Nas suas alegações de revista, o recorrente tudo faz para obter uma terceira instância, uma nova apreciação do litígio que já obteve dois julgamentos de improcedência ainda que com diferentes motivações. Mas como é sabido, a lei não permite essa terceira instância, só abrindo portas ao recurso de revista quando ele for claramente necessário para uma melhor aplicação do direito. O que significa que temos de estar, por regra, perante uma decisão claramente deficiente em termos jurídicos.

Ora, no presente caso, nota-se que as instâncias, embora coincidindo na decisão final, tiveram dificuldades em enquadrar juridicamente as pretensões do autor, e subsumir a matéria de facto provada aos institutos jurídicos mais apropriados. E tudo isto porque os articulados não primavam pela clareza, enredando-se numa teia de razões díspares para obter uma finalidade: condenar a entidade demandada a «nomear o autor» como Chefe do Serviço de Pneumologia, com efeitos desde 05.05.2004.

Apesar dessa complexidade - e sempre na avaliação preliminar e sumária que nos compete - o enquadramento jurídico do caso, efectuado no acórdão recorrido, surge como lógico e credível, conduzindo a uma solução juridicamente razoável e aceitável, de modo algum carente de revisão em nome da clara necessidade de uma melhor aplicação do direito.

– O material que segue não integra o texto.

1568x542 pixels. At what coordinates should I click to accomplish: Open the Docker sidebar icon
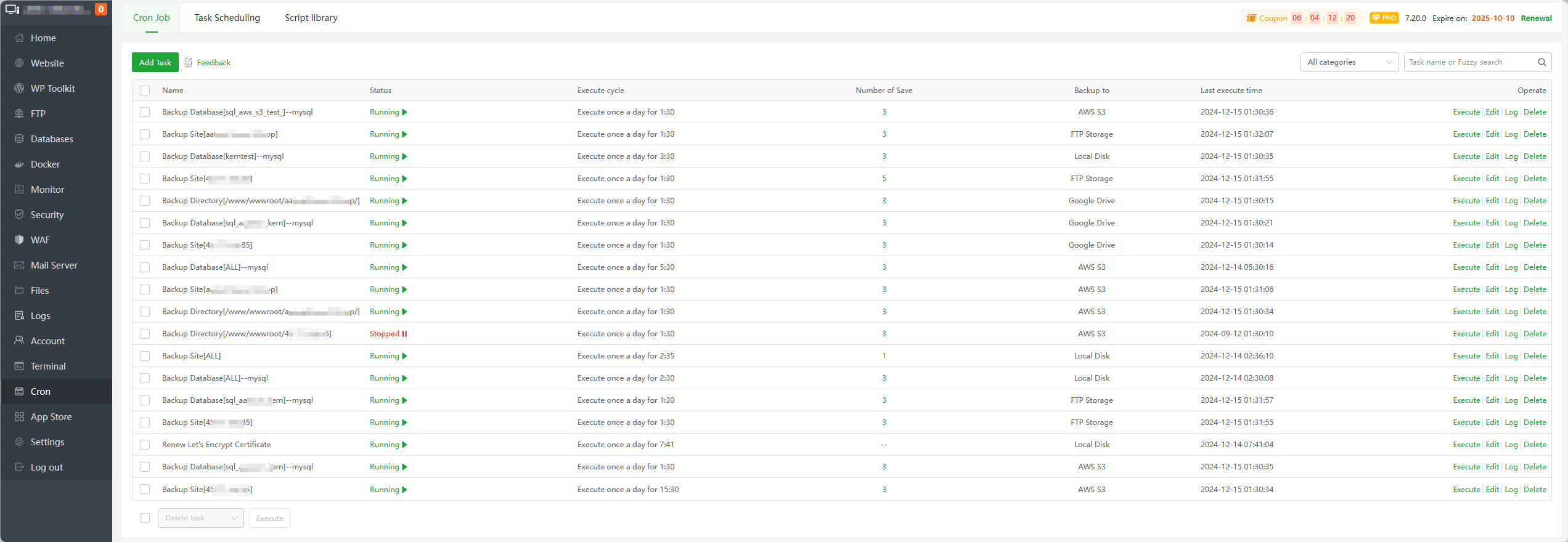(19, 164)
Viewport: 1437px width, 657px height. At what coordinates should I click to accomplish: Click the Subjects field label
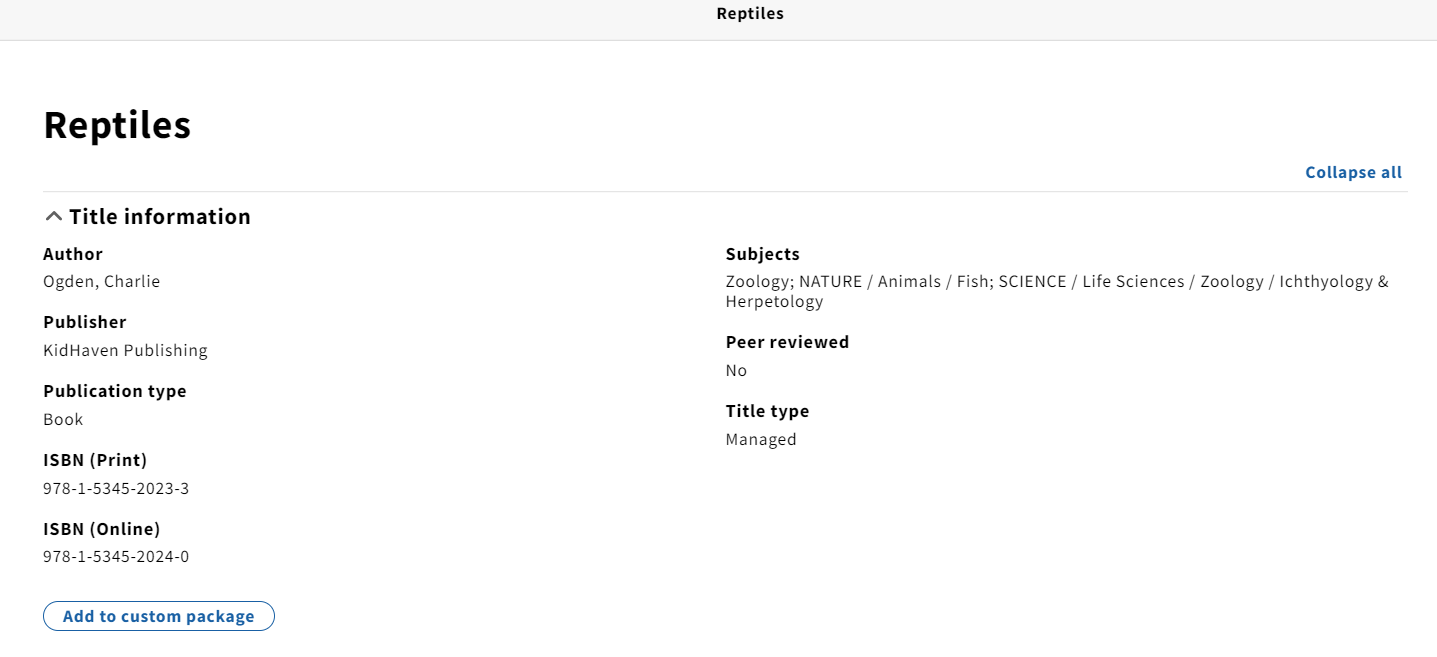click(763, 254)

Naturalmente que o recorrente, de modo legítimo, continua a lutar pela «sua razão», mas esta não preenche os pressupostos para a admissão revista. Sendo certo que o primeiro erro de julgamento apontado ao acórdão recorrido contende, essencialmente, com o seu julgamento de facto, cujo controlo escapa ao tribunal de revista - artigo 150º, nº4, do CPTA.

Importa, pois, manter a regra da excepcionalidade dos recursos de revista, e recusar a admissão do aqui interposto por A……………..

Nestes termos, e de harmonia com o disposto no artigo 150º do CPTA, acordam os juízes desta formação em não admitir a revista.

Custas pelo recorrente.

Lisboa, 5 de Maio de 2022. - José Veloso (relator) – Teresa de Sousa – Carlos Carvalho.